* **What to work on**:
Rewrite the lines from the line containing "Click the Cut (剪切) scissors icon" to the line containing "[x=878, y=73]" as a JSON list of strings, one string per line, omitting blank lines.

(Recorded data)
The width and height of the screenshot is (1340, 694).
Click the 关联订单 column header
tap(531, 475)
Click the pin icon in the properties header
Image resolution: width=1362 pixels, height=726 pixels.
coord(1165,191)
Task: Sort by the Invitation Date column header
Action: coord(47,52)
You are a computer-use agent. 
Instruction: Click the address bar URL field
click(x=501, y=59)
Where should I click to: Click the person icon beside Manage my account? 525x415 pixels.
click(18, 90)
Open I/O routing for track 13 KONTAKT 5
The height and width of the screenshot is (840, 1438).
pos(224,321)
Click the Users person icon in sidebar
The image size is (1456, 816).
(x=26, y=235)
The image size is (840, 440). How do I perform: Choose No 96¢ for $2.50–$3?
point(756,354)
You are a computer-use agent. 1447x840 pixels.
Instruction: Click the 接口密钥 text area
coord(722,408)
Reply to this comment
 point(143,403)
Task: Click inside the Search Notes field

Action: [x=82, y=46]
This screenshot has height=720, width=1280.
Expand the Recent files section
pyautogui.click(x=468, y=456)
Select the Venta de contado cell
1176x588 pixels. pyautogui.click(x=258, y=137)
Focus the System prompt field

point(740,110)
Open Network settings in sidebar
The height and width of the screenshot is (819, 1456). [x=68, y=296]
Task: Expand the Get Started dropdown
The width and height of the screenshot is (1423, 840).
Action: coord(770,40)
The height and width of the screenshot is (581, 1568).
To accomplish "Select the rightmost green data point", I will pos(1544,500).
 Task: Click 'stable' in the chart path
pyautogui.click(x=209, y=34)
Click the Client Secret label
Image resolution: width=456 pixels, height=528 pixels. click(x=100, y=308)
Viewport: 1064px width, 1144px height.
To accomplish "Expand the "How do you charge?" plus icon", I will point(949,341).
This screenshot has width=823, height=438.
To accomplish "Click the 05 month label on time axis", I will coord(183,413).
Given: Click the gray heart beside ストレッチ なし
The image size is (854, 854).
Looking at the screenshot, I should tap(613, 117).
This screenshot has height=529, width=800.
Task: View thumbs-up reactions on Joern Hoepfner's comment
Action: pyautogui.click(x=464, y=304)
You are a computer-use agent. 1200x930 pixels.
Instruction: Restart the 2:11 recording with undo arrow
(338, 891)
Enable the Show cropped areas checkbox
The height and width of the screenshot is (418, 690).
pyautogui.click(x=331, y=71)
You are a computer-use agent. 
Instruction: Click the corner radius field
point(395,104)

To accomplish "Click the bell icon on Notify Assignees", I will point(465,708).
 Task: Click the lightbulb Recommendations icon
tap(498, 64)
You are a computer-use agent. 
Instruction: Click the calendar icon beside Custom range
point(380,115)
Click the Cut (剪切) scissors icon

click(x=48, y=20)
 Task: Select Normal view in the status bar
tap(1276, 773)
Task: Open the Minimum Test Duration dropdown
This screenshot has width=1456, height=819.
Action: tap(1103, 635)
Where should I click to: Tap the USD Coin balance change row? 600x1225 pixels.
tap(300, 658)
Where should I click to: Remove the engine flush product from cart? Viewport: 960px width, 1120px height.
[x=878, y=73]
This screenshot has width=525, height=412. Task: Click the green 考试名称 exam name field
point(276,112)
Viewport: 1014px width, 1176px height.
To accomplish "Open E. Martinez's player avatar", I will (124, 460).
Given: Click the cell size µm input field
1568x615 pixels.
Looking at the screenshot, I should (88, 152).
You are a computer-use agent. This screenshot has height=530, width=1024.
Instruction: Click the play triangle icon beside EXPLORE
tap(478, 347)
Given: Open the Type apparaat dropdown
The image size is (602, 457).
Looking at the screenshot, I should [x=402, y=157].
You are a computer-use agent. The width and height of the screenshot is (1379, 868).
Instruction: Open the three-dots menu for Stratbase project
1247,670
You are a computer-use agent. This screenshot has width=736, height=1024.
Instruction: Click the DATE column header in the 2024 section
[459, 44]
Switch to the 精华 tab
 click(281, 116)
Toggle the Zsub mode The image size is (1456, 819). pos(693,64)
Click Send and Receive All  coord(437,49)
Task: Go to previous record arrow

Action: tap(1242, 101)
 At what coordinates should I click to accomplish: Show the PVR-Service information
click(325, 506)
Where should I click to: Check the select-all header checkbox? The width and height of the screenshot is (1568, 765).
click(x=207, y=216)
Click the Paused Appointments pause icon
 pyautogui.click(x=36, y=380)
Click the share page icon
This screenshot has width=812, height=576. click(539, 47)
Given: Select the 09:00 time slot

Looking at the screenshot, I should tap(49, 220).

* **Answer for this exercise**:
[
  "Click the Cut (剪切) scissors icon",
  "click(x=48, y=20)",
  " Task: Select Normal view in the status bar",
  "tap(1276, 773)",
  "Task: Open the Minimum Test Duration dropdown",
  "This screenshot has width=1456, height=819.",
  "Action: tap(1103, 635)",
  "Where should I click to: Tap the USD Coin balance change row? 600x1225 pixels.",
  "tap(300, 658)",
  "Where should I click to: Remove the engine flush product from cart? Viewport: 960px width, 1120px height.",
  "[x=878, y=73]"
]